Based on the evaluation from the SRS Benchmark, we can observe that mmx-6-default performs best in machine learning metrics, while mmx-5-default and fsrs-6-default also show strong performance.
2.4 User Experiment(A/B Testing)
We launched this experiment and are now conducting statistical analysis on the relevant data. The data can be found in the appendix.
Group A had 4,570 registered users, while Group B had 4,412 registered users.
The data covers business metrics (daily task completion, paid purchases) and learning metrics (learning feedback records) from Day 00 to Day 30 after user registration.
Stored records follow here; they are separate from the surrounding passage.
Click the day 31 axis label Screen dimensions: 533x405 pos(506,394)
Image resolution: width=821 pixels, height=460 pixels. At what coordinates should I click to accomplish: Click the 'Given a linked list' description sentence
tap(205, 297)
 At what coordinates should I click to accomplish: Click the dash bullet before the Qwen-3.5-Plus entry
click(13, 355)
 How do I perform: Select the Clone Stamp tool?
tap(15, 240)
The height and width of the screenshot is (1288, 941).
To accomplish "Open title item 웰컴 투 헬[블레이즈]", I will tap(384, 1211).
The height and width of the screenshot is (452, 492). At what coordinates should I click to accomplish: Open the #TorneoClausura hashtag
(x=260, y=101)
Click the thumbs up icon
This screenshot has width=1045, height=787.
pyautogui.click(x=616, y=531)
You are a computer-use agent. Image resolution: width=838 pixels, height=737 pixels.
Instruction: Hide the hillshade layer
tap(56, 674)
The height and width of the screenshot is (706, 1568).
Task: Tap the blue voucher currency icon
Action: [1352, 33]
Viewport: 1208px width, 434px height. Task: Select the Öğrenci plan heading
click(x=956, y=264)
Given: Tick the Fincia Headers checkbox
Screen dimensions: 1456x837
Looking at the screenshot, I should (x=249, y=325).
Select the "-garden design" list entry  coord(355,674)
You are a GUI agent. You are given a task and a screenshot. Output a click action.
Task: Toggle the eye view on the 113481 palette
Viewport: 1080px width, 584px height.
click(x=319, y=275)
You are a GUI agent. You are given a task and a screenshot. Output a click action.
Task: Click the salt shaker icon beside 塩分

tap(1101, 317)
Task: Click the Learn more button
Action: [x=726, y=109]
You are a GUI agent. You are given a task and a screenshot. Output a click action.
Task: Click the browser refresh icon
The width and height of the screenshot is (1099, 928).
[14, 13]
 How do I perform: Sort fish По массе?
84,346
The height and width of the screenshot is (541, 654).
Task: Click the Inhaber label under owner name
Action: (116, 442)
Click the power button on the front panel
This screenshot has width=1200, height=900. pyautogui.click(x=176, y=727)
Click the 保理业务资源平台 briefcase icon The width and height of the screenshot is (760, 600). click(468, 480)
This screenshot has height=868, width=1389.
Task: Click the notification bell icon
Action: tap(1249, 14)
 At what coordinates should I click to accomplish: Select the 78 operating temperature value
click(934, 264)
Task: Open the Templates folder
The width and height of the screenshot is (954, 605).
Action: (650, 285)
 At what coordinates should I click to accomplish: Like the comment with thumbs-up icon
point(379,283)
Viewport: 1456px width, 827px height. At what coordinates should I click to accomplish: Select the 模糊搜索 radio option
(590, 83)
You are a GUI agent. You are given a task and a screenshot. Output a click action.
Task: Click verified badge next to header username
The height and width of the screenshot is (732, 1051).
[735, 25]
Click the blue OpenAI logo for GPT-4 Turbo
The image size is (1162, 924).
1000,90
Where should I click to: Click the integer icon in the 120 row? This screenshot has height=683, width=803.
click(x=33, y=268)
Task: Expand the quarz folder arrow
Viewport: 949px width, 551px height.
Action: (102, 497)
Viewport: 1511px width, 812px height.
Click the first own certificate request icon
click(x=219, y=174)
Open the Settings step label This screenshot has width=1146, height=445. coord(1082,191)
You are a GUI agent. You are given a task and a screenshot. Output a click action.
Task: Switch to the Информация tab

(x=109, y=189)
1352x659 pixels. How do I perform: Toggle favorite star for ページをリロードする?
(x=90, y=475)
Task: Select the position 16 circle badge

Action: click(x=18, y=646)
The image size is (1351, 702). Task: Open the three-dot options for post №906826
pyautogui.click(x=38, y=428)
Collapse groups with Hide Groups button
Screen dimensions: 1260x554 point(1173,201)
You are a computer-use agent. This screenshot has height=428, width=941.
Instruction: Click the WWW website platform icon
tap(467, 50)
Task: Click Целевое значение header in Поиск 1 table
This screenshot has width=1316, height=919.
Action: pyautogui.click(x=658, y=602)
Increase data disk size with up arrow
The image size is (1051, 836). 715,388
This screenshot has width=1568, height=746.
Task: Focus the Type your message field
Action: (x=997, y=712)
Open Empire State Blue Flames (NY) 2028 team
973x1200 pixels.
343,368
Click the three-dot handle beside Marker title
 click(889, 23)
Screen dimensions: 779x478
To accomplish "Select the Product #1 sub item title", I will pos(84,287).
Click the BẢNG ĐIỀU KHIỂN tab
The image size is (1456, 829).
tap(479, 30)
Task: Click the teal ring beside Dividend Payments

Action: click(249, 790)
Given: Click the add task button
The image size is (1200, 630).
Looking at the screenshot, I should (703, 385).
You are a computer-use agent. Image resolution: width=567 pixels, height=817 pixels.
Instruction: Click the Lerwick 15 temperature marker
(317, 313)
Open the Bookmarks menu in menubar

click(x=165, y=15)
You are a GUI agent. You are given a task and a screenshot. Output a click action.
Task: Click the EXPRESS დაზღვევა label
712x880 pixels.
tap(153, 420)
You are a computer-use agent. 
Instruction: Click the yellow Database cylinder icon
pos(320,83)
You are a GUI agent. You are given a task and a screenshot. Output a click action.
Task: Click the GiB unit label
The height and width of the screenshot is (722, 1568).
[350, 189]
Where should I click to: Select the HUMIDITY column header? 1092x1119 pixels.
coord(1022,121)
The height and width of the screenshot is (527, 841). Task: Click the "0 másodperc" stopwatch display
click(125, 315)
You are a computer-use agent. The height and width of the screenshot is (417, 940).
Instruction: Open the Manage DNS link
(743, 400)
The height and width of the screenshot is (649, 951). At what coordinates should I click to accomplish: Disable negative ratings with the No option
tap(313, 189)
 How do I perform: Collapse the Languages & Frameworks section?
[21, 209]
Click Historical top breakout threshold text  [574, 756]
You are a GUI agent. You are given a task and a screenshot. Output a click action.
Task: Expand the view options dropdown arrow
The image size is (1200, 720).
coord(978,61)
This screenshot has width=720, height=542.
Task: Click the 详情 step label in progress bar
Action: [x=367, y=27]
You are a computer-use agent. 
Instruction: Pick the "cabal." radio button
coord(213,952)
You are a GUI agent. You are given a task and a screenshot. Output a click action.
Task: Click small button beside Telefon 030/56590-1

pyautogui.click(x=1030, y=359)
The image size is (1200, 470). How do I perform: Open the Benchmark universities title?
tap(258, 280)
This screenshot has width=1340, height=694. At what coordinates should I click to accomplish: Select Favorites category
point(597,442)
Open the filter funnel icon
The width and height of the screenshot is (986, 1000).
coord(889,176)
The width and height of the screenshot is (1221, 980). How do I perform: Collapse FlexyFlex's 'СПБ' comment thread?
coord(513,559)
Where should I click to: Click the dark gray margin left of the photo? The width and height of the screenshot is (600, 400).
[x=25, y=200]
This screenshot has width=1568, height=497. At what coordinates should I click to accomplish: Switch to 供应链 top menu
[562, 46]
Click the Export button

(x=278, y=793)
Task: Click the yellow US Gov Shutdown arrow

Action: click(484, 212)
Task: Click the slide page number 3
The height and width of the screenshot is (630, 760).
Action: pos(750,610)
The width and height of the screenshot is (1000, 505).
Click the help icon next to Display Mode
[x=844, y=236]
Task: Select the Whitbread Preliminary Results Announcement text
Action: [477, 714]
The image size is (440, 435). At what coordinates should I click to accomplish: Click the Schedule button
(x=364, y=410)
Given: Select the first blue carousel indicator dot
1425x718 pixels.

2.4.1 User Retention Rate - Completed
For business metrics in software, user retention rate is a very important evaluation indicator.
Here, we have calculated the daily user retention of two groups of users who completed their learning tasks.
- Relevant data visualization
- By observing the above data visualization, we can see that B.MMX-6-default (FSRS-6) maintained decent retention before Day06 of registration, but its user retention rate performed poorly after Day06.
- By Day30, the retention rate had already dropped by approximately 10% relatively.
- Relevant data details
- Currently, it appears that B.MMX-6-default (FSRS-6) has a somewhat negative trend in tser retention rate - completed. However, the existing data is still insufficient.
- We conducted a statistical test on the Day30 data, resulting in a P-value of 0.11. Since a value of 0.05 is generally required to indicate significance, it would be worthwhile to increase the number of participants in the experiment and extend the observation period.
- At the same time, there's a peculiar phenomenon that needs to be addressed: the user retention rate for the A.MMX-5-default (FSRS-3) group actually increased after Day 18 instead of declining, which is counterintuitive.
- Additional context: some of the analyzed users registered between October 1, 2025, and October 8, 2025—China's National Day holiday—which might have impacted their learning patterns.